Produce an exact transcript of all the records.

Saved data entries
- - - - -
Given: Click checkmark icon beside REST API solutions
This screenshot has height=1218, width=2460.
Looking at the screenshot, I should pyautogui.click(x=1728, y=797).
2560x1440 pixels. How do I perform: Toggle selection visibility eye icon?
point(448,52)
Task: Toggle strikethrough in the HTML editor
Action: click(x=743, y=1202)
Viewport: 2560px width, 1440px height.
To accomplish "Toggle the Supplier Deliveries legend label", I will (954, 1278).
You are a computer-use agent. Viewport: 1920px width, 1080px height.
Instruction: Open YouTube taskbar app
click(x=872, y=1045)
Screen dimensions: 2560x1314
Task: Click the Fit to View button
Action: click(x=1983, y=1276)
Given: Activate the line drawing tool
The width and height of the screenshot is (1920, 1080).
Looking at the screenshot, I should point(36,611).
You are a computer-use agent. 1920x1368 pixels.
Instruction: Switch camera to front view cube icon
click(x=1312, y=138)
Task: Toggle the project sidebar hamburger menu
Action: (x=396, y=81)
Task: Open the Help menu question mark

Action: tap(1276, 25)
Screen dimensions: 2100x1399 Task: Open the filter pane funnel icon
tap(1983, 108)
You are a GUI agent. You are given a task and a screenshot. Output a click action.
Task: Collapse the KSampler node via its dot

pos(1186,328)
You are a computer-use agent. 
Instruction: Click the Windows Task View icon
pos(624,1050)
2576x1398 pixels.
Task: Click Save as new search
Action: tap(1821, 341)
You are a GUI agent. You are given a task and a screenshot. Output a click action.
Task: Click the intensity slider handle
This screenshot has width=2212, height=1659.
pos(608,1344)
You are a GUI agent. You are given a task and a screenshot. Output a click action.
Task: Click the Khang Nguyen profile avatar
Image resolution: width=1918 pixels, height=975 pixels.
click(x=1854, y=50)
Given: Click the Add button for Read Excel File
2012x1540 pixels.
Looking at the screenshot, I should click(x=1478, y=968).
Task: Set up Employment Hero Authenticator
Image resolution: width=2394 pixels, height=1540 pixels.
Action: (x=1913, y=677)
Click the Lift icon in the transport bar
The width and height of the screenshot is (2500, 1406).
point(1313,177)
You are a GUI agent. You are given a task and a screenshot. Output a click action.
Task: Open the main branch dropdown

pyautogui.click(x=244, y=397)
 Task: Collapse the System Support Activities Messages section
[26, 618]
- - - - -
▸ RESULT
Given: Click checkmark icon beside REST API solutions
This screenshot has height=1218, width=2460.
Looking at the screenshot, I should pyautogui.click(x=1728, y=797).
2560x1440 pixels. How do I perform: Toggle selection visibility eye icon?
point(448,52)
Task: Toggle strikethrough in the HTML editor
Action: click(x=743, y=1202)
Viewport: 2560px width, 1440px height.
To accomplish "Toggle the Supplier Deliveries legend label", I will (954, 1278).
You are a computer-use agent. Viewport: 1920px width, 1080px height.
Instruction: Open YouTube taskbar app
click(x=872, y=1045)
Screen dimensions: 2560x1314
Task: Click the Fit to View button
Action: click(x=1983, y=1276)
Given: Activate the line drawing tool
The width and height of the screenshot is (1920, 1080).
Looking at the screenshot, I should point(36,611).
You are a computer-use agent. 1920x1368 pixels.
Instruction: Switch camera to front view cube icon
click(x=1312, y=138)
Task: Toggle the project sidebar hamburger menu
Action: (x=396, y=81)
Task: Open the Help menu question mark

Action: tap(1276, 25)
Screen dimensions: 2100x1399 Task: Open the filter pane funnel icon
tap(1983, 108)
You are a GUI agent. You are given a task and a screenshot. Output a click action.
Task: Collapse the KSampler node via its dot

pos(1186,328)
You are a computer-use agent. 
Instruction: Click the Windows Task View icon
pos(624,1050)
2576x1398 pixels.
Task: Click Save as new search
Action: tap(1821, 341)
You are a GUI agent. You are given a task and a screenshot. Output a click action.
Task: Click the intensity slider handle
This screenshot has width=2212, height=1659.
pos(608,1344)
You are a GUI agent. You are given a task and a screenshot. Output a click action.
Task: Click the Khang Nguyen profile avatar
Image resolution: width=1918 pixels, height=975 pixels.
click(x=1854, y=50)
Given: Click the Add button for Read Excel File
2012x1540 pixels.
Looking at the screenshot, I should click(x=1478, y=968).
Task: Set up Employment Hero Authenticator
Image resolution: width=2394 pixels, height=1540 pixels.
Action: (x=1913, y=677)
Click the Lift icon in the transport bar
The width and height of the screenshot is (2500, 1406).
point(1313,177)
You are a GUI agent. You are given a task and a screenshot. Output a click action.
Task: Open the main branch dropdown

pyautogui.click(x=244, y=397)
 Task: Collapse the System Support Activities Messages section
[26, 618]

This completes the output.